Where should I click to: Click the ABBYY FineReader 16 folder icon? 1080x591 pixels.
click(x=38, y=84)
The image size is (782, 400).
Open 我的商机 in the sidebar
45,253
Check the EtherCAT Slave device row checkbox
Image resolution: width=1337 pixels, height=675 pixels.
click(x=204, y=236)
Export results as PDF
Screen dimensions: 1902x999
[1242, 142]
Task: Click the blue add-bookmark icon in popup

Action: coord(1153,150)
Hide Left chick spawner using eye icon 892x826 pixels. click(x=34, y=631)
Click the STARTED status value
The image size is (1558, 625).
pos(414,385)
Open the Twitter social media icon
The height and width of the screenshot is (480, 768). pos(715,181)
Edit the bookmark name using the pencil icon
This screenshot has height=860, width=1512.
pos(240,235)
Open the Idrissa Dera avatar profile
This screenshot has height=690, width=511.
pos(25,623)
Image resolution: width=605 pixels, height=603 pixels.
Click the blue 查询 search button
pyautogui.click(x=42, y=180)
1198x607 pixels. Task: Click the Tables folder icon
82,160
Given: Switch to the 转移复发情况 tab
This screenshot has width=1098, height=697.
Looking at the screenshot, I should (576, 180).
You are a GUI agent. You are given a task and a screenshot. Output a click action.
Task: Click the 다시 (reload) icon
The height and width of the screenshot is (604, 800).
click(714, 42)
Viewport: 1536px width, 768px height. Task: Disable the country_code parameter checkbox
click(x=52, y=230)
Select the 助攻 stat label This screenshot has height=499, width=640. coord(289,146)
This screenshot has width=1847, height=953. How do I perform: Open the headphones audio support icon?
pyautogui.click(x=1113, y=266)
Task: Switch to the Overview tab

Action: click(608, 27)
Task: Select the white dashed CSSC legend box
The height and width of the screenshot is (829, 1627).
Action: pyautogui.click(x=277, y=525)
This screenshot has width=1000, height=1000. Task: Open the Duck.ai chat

→ AIM OF THE EXERCISE
Repeat every line of the data verbatim.

→ YOUR RESPONSE
Where should I click to: Click the ABBYY FineReader 16 folder icon? 1080x591 pixels.
click(x=38, y=84)
The image size is (782, 400).
Open 我的商机 in the sidebar
45,253
Check the EtherCAT Slave device row checkbox
Image resolution: width=1337 pixels, height=675 pixels.
click(x=204, y=236)
Export results as PDF
Screen dimensions: 1902x999
[1242, 142]
Task: Click the blue add-bookmark icon in popup

Action: coord(1153,150)
Hide Left chick spawner using eye icon 892x826 pixels. click(x=34, y=631)
Click the STARTED status value
The image size is (1558, 625).
pos(414,385)
Open the Twitter social media icon
The height and width of the screenshot is (480, 768). pos(715,181)
Edit the bookmark name using the pencil icon
This screenshot has height=860, width=1512.
pos(240,235)
Open the Idrissa Dera avatar profile
This screenshot has height=690, width=511.
pos(25,623)
Image resolution: width=605 pixels, height=603 pixels.
Click the blue 查询 search button
pyautogui.click(x=42, y=180)
1198x607 pixels. Task: Click the Tables folder icon
82,160
Given: Switch to the 转移复发情况 tab
This screenshot has width=1098, height=697.
Looking at the screenshot, I should (576, 180).
You are a GUI agent. You are given a task and a screenshot. Output a click action.
Task: Click the 다시 (reload) icon
The height and width of the screenshot is (604, 800).
click(714, 42)
Viewport: 1536px width, 768px height. Task: Disable the country_code parameter checkbox
click(x=52, y=230)
Select the 助攻 stat label This screenshot has height=499, width=640. coord(289,146)
This screenshot has width=1847, height=953. How do I perform: Open the headphones audio support icon?
pyautogui.click(x=1113, y=266)
Task: Switch to the Overview tab

Action: click(608, 27)
Task: Select the white dashed CSSC legend box
The height and width of the screenshot is (829, 1627).
Action: pyautogui.click(x=277, y=525)
This screenshot has width=1000, height=1000. Task: Open the Duck.ai chat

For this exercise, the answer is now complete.